At Last! Part Deux: Quicksilver & Other Toxic Metals

Submitted by cypriane on Thu, 2006-08-31 12:40

Dr. X's nurse called this morning to discuss the results of Steve's heavy metals/toxins urine test.  She said Dr. X describes his concentrations as a "severe burden."  Out of the 15 substances he was tested for, he is positive for 11.  Of those 11, he is particularly elevated for 2:  mercury and antimony.
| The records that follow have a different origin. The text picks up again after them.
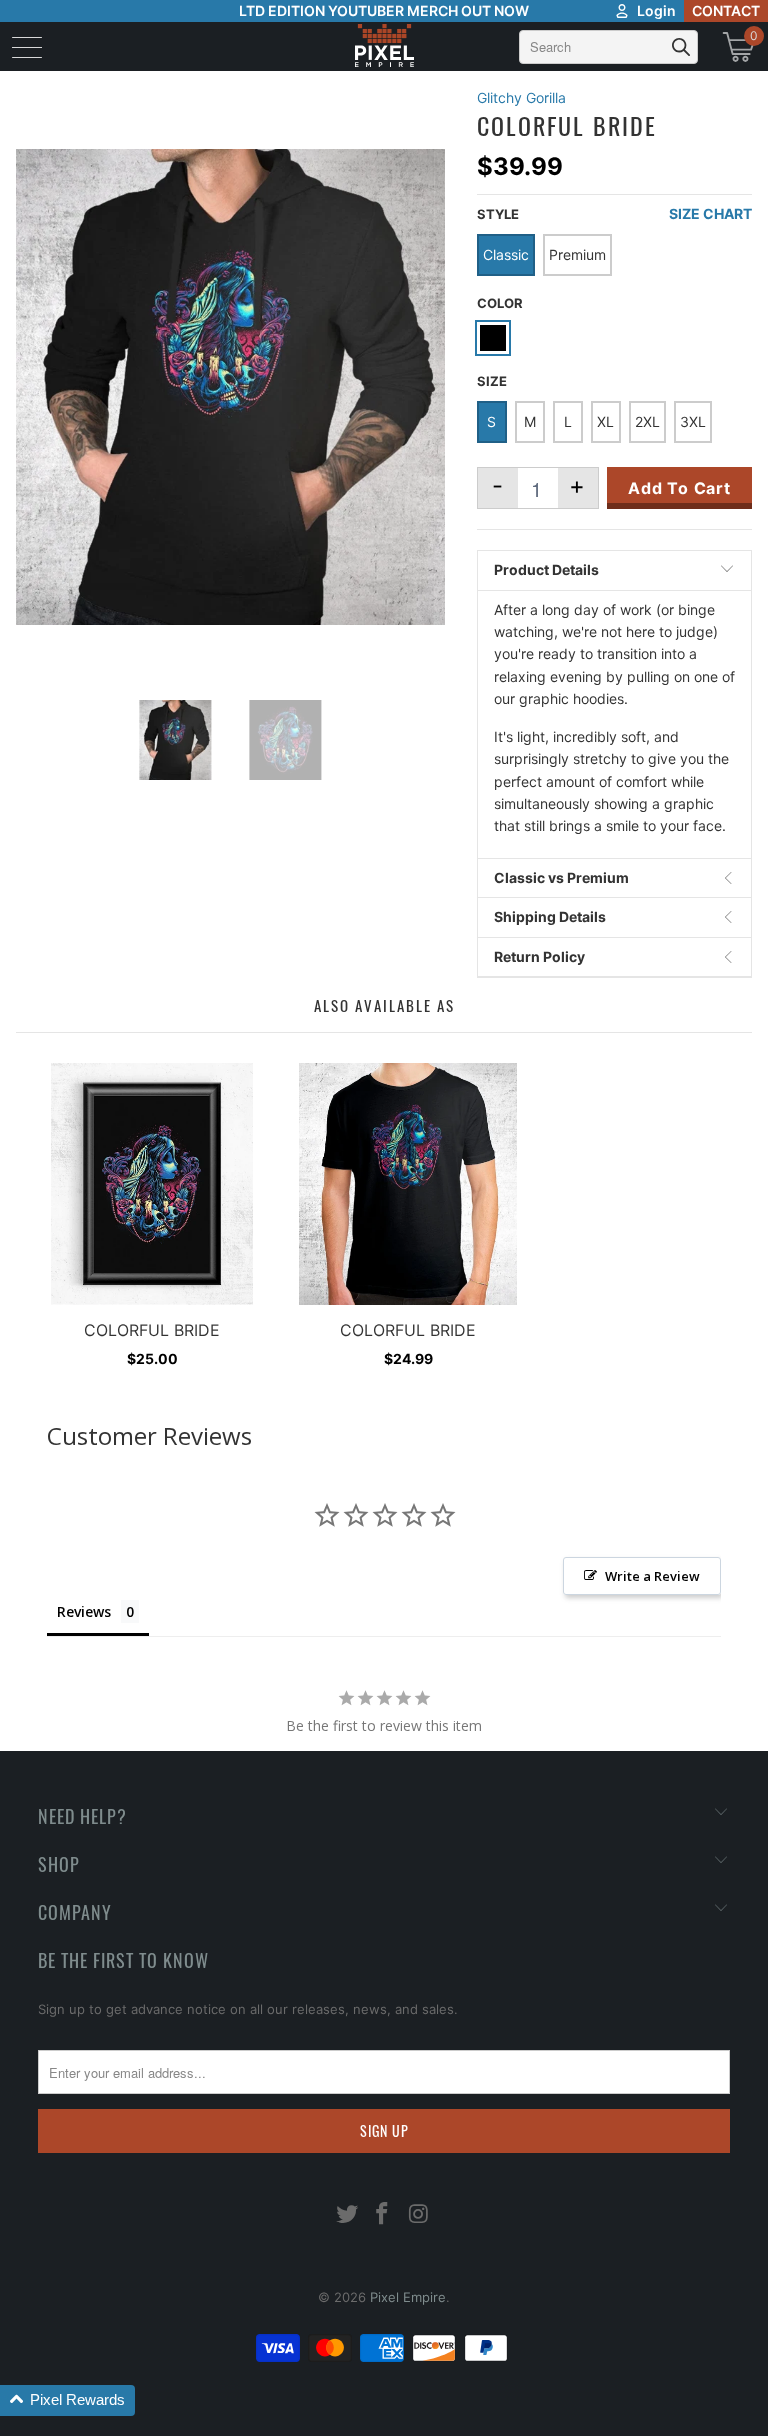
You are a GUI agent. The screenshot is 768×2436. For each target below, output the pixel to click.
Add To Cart (679, 488)
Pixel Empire (408, 2297)
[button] (67, 2400)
As soon as the recommended agent (Chelex) arrives, he will start on a half dose (1 cap) every other day for six weeks: then he will take a full dose every other day until the bottle is empty.  That will take about 4 months.  After that, he will wait 6 weeks and have a new test.  If the mercury level is not being reduced as it should, "silver" filling removal will be discussed.  While the chelation is in progress, he can only take his mineral supplements on the days when he is not taking the Chelex.  That includes exclusion of any supplements containing incidental minerals...that's a tough one.  Calcium and magnesium are in many of the supplements he takes whether they need to be or not.  He is also supposed to add Caprylllic acid to his regimen during the chelation.

Irresponsible Blogging

Submitted by cypriane on Wed, 2006-08-23 21:12

It was me.  I did it today on Pink's "NAC and mercury" thread.  The intent was good, but I fell into a trap so old and common, I certainly should have known better and should have seen it coming.  I'm chastising myself publicly for the good of this site...this could happen to others and it shouldn't happen on cpnhelp.org.  It was so fast and easy, I didn't even recognize that I had succumbed to a temptation. 

I wrote that a well-respected doctor "said" something, and then I paraphrased what he said.  In my attempt to convey the idea in the fewest words possible, I put an unintended spin on the actual statement.  Using the words "say," "says," or "said" should always throw up a caution flag.  Of course, the best thing to do is to provide a link to the actual source, make a direct and accurate quote, or provide some sort of "signpost" to the source of the information.  The physicians, scientists, researchers, theorists, and academics who put the information out there for consumption deserve that consideration.  A much greater consideration, though, is the possible effects on each other of what we blog.  Users of this site sometimes act on the information provided to them by other users.  It's a sobering thought.